The insertion portion 51 has, for example, a plurality of (here, two) holding holes 52 arranged in the left-right direction Y. Each holding hole 52 is formed so as to penetrate the insertion portion 51 in the front-rear direction X. Each holding hole 52 has an annular shape extending in the front-rear direction X.

As shown in FIG. 4, a locking piece 53 is provided inside each holding hole 52. Each locking piece 53, for example, inside each holding hole 52, projects downward from the inner peripheral surface at the rear end of the holding hole 52, and then extends forward along the front-rear direction X inside the holding hole 52. Is formed in. At the tip of each locking piece 53, a locking convex portion 54 projecting downward from each locking piece 53 is formed. Each locking piece 53 is configured to be elastically deformable so that the tip end portion of the locking piece 53 is displaced in the vertical direction Z with respect to the base end portion of the locking piece 53 inside the holding hole 52. Each locking piece 53 is configured to be able to bend in the vertical direction Z due to elastic deformation, for example.
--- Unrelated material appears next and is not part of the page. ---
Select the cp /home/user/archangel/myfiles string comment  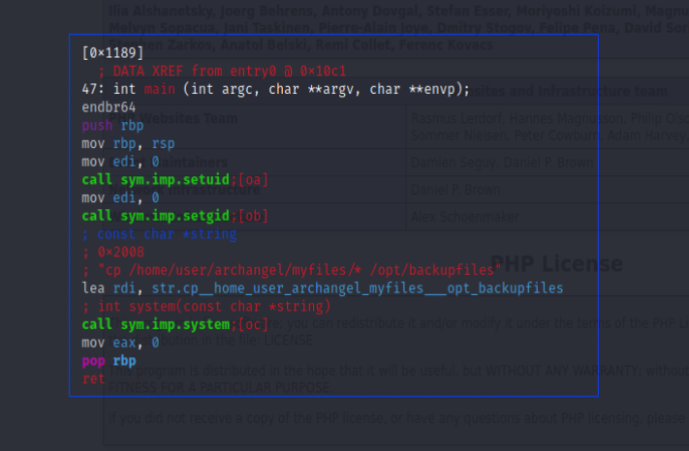click(x=291, y=270)
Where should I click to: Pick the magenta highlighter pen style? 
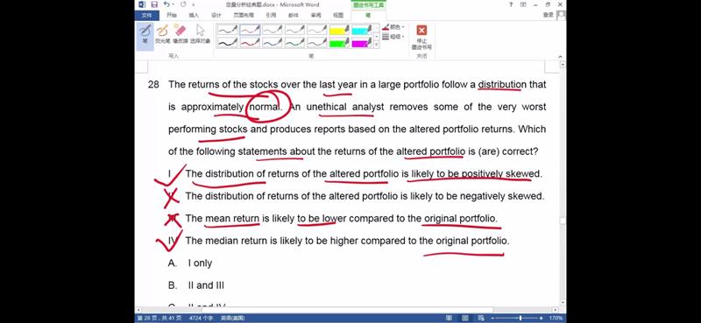(x=362, y=42)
A connection terminal 40 is inserted into each holding hole 52 from the rear side. For example, the terminal connection portion 42 of each connection terminal 40 is inserted into each holding hole 52. The terminal connection portion 42 is arranged below the locking piece 53 inside the holding hole 52, for example. The connection terminal 40 is held inside the holding hole 52, for example, by fitting the locking convex portion 54 into the locking hole 42Y of the terminal connecting portion 42. The front end portion of the terminal connection portion 42 in which the through hole 42X is formed is formed so as to project forward from the front end portion of the holding hole 52. That is, the front end portion of the terminal connection portion 42 is exposed to the outside of the holding hole 52 (insertion portion 51). For example, the plurality of connection terminals 40 held inside the holding hole 52 are arranged at intervals in the longitudinal direction of the insertion portion 51 when viewed from the front-rear direction X.
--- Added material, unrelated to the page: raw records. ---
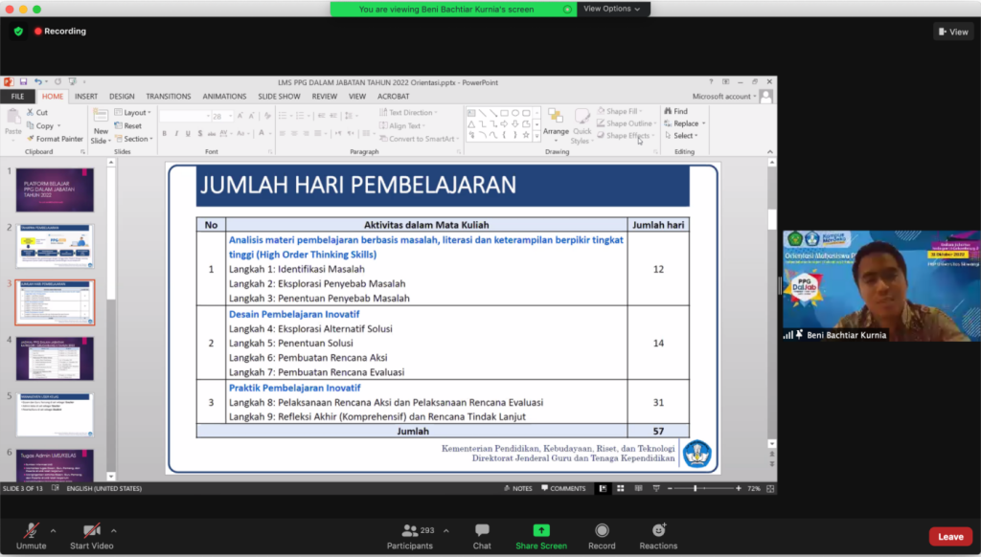Screen dimensions: 981x557
Task: Click the View button at top right
Action: pos(952,32)
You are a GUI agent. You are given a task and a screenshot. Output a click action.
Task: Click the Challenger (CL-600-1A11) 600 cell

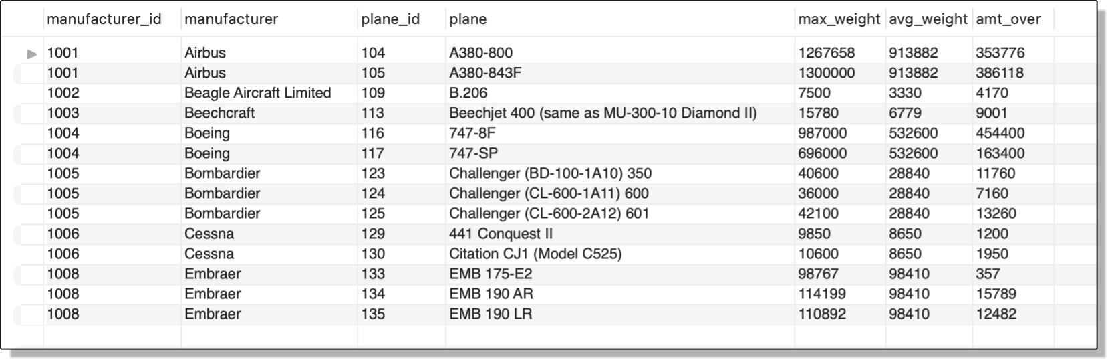tap(620, 193)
A storage groove 55 in which the rubber ring 70 is housed is formed on the outer peripheral surface 51A of the insertion portion 51. Here, the outer peripheral surface 51A of the insertion portion 51 comes into contact with the inner peripheral surface of the mounting hole 17X, for example, when the insertion portion 51 is inserted into the mounting hole 17X. The accommodating groove 55 is formed so as to be recessed inward in the radial direction of the insertion portion 51 from the outer peripheral surface 51A of the insertion portion 51. The accommodating groove 55 is formed, for example, over the entire circumference of the outer peripheral surface 51A of the insertion portion 51 in the circumferential direction. The accommodating groove 55 has, for example, an annular shape that extends continuously over the entire circumference of the insertion portion 51 so as to surround the outer circumference of the insertion portion 51. The accommodating groove 55 is formed so as to extend in the front-rear direction X, for example. The accommodating groove 55 has, for example, a rectangular shape having a cross-sectional shape orthogonal to the extending direction of the accommodating groove 55 (here, the front-rear direction X) and opening on the outer peripheral side of the insertion portion 51.
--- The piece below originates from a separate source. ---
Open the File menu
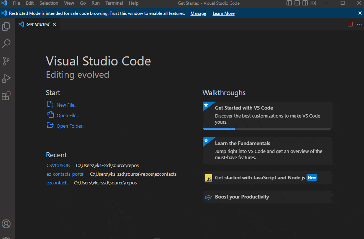Viewport: 364px width, 239px height. click(16, 3)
As shown in FIG. 5, the accommodating groove 55 is formed with a recess 56 formed by being recessed from the bottom surface of the accommodating groove 55. The recess 56 is formed so as to be recessed from the bottom surface of the accommodating groove 55 inward in the radial direction of the insertion portion 51, for example. The recess 56 has, for example, an annular shape that extends continuously over the entire circumference of the outer peripheral surface 51A of the insertion portion 51 in the circumferential direction. The recess 56 is formed, for example, in the central portion of the accommodating groove 55 in the front-rear direction X. The recess 56 is formed so as to extend in the front-rear direction X, for example. The recess 56 has, for example, a rectangular shape having a cross-sectional shape orthogonal to the extending direction of the recess 56 (here, the front-rear direction X) and opening on the bottom surface side of the accommodating groove 55.

The connector housing 50 has a step formed by a bottom surface of the accommodating groove 55, an inner surface surface of the recess 56, and a bottom surface of the recess 56.
(Structure of rubber ring 70)
A rubber ring 70 is fitted in the accommodating groove 55. The rubber ring 70 is accommodated in the accommodating groove 55 so as to be fitted into the insertion portion 51 from the outside. When the insertion portion 51 is inserted into the mounting hole 17X, the rubber ring 70 is in close contact with the inner peripheral surface of the mounting hole 17X over the entire circumference in the circumferential direction, and the outer peripheral surface of the connector housing 50 and the inner peripheral surface of the case 15 are brought into close contact with each other. Waterproof the space. That is, the rubber ring 70 has a waterproof function of waterproofing between the outer peripheral surface 51A of the insertion portion 51 and the inner peripheral surface of the mounting hole 17X.

The rubber ring 70 is configured to be elastically deformable. The rubber ring 70 is formed, for example, in an annular shape that extends continuously over the entire circumference of the insertion portion 51 in the circumferential direction. The rubber ring 70 is formed in an annular shape by having a through hole 70X that penetrates the rubber ring 70 in the insertion direction D1 (here, the front-rear direction X).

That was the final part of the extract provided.